Following function is used to fit a second order polynomial through left and right tracks.
In [18]:
def fitPoly(binary_warped, out_img, leftx, lefty,rightx, righty ,left_lane_inds, right_lane_inds,iCount):
    
    # Extract left and right line pixel positions
    # Identify the x and y positions of all nonzero pixels in the image

    nonzero = binary_warped.nonzero()
    nonzeroy = np.array(nonzero[0])
    nonzerox = np.array(nonzero[1])  

    # Fit a second order polynomial to each
    left_fit = np.polyfit(lefty, leftx, 2)
    right_fit = np.polyfit(righty, rightx, 2)
    
    # Generate x and y values for plotting
    ploty = np.linspace(0, binary_warped.shape[0]-1, binary_warped.shape[0] )
    left_fitx = left_fit[0]*ploty**2 + left_fit[1]*ploty + left_fit[2]
    right_fitx = right_fit[0]*ploty**2 + right_fit[1]*ploty + right_fit[2]

    out_img[nonzeroy[left_lane_inds], nonzerox[left_lane_inds]] = [255, 0, 0]
    out_img[nonzeroy[right_lane_inds], nonzerox[right_lane_inds]] = [0, 0, 255]
    
   
    return out_img, left_fitx, right_fitx, ploty, left_fit,right_fit
In [19]:
def drawWindows(img):
    img = cv2.resize(img,(imgshape[1],imgshape[0]) )
    img_size = (img.shape[1], img.shape[0])

    img = cv2.cvtColor(img,cv2.COLOR_BGR2RGB)

    img = cv2.undistort(img, mtx, dist, None, mtx) # line added
    combined_SVgradXY = createBinary(img)

    src_in, dst_in = setSrcDestVertices()
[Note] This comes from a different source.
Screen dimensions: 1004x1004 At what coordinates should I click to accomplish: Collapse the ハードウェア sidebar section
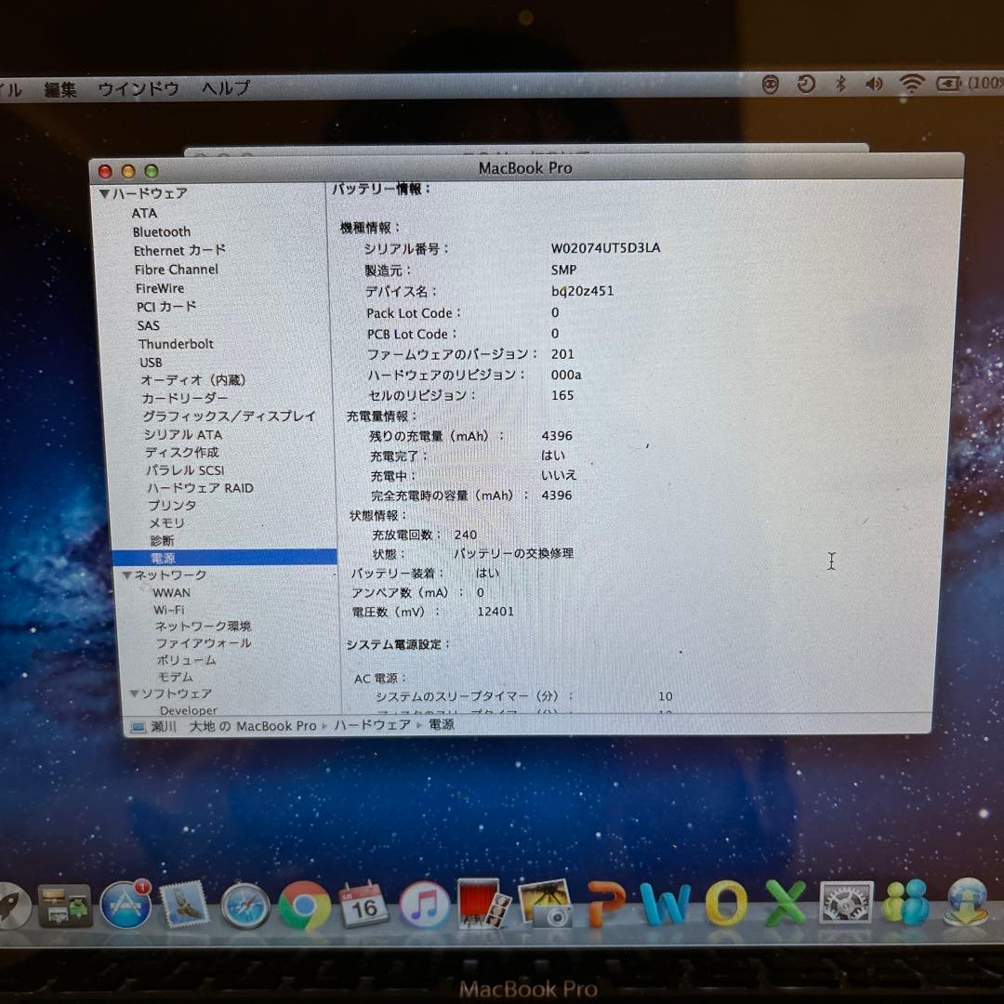[x=105, y=193]
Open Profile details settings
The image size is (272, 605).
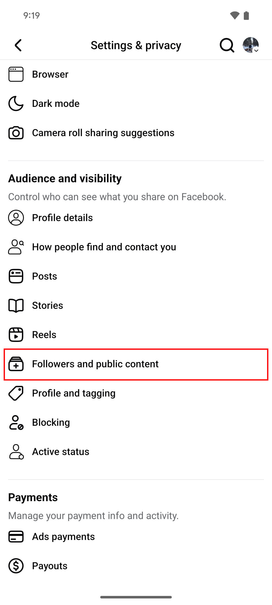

    warped = warper(combined_SVgradXY, nx, ny, src_in, dst_in, mtx, dist) 
    binary_warped = warped[0]
    revM = warped[2]
    leftx, lefty, rightx, righty, out_img, left_lane_inds, right_lane_inds = getLeftAndRightTracks(binary_warped,True)
    out_img, left_fitx, right_fitx, ploty,left_fit,right_fit = fitPoly(binary_warped, out_img,leftx, lefty,rightx, righty, left_lane_inds, right_lane_inds,0)
    window_img = np.zeros_like(out_img)
    margin = 80
    # Generate a polygon to illustrate the search window area
    # And recast the x and y points into usable format for cv2.fillPoly()
    left_line_window1 = np.array([np.transpose(np.vstack([left_fitx-margin, ploty]))])
    left_line_window2 = np.array([np.flipud(np.transpose(np.vstack([left_fitx+margin, ploty])))])
    left_line_pts = np.hstack((left_line_window1, left_line_window2))
    right_line_window1 = np.array([np.transpose(np.vstack([right_fitx-margin, ploty]))])
    right_line_window2 = np.array([np.flipud(np.transpose(np.vstack([right_fitx+margin, ploty])))])
    right_line_pts = np.hstack((right_line_window1, right_line_window2))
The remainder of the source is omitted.